Oftentimes, people ask me how they can get a service dog for their anxiety. Many of these individuals have already gone online and purchased a fake certificate from an online scammer that certifies their pet as an emotional support animal.
These scams often come with vests, badges, cards, and other gear to make the animal look official.
While someone, in theory, could qualify for a service animal due to severe anxiety, I often discourage it when I am asked.
I discourage it because I have anxiety, and while my service dog can help me with treating my anxiety attacks, she cannot prevent them or stop them altogether. Additionally, the number of people who ask intrusive questions because I have a service dog is nerve racking.
My anxiety makes me enjoy the shadows. I am not someone who enjoys being the center of attention; however, I am constantly the one everyone is looking at and whispering about at an event because I have a dog with me.
It is out of kindness and genuine curiosity, but I am asked what breed of dog my service dog is at least five times a day. At this point, I might as well write it on my forehead as a frequently asked questions form.

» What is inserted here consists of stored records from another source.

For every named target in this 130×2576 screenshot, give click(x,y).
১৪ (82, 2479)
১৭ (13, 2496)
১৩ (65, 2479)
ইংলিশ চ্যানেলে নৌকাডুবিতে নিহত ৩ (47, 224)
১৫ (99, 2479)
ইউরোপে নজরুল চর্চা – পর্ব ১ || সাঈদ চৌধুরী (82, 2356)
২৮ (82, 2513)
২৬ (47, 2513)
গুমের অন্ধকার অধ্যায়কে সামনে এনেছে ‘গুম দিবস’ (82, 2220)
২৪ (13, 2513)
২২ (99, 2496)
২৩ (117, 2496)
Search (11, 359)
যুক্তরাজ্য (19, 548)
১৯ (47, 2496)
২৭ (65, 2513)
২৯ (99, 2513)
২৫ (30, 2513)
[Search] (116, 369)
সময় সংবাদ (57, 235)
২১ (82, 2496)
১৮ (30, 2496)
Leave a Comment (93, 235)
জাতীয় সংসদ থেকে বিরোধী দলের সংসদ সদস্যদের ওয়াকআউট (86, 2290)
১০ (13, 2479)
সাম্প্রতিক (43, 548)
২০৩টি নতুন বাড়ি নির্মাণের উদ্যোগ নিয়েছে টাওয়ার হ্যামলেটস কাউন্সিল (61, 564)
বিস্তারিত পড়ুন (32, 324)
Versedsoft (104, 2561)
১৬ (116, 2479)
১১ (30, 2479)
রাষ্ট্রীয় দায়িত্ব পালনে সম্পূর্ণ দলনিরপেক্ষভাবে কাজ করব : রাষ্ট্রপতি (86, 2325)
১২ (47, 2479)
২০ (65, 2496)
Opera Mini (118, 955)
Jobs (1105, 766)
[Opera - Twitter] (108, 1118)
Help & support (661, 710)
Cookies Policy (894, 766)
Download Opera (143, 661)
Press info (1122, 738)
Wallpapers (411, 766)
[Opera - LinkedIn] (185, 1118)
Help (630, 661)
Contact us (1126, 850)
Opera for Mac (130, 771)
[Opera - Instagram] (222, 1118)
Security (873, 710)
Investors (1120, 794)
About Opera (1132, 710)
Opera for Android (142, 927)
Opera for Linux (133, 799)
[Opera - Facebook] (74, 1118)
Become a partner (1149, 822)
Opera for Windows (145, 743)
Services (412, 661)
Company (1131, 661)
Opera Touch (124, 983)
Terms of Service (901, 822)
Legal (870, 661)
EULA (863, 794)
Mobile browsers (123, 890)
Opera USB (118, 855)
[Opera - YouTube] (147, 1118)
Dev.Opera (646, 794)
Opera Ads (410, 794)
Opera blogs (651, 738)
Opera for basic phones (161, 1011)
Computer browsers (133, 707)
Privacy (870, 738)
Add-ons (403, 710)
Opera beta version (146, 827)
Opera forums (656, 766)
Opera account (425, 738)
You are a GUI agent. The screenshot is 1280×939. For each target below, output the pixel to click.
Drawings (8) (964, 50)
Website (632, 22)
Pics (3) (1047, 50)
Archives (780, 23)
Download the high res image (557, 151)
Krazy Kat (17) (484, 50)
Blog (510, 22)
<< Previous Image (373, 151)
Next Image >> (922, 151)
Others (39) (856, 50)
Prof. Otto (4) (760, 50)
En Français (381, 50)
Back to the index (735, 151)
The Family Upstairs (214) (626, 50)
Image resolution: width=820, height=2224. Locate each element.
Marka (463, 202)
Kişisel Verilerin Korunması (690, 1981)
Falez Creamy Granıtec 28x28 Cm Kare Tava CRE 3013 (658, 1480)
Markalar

These reasons, though, are not my biggest complaints with having a service animal. My biggest complaint is that I constantly have a target on my back.
In high school, I was cyberbullied relentlessly for my dog. People thought it was okay to take photos of my dog to post on Snapchat, create fake accounts pretending to be me, and numerous other things.
In college, these things have gone down significantly thanks to consistent efforts from the Millikin administration team that has addressed every concern as it happens. For this, I am unbelievably thankful.
No matter how safe the administration makes campus for me, though, it does not change the reality of my situation.
As long as I have my service dog, I will be treated differently. I will have people poke and pry at my life and what my disability may be. I will have people accuse me of faking it to have a pet with me all the time. I will have to be aware of my surroundings for another animal being mishandled that could harm my own.
It doesn’t matter how many awards I win, or what I do. For as long as I have my service dog, I will only be seen as “the girl with the service dog.”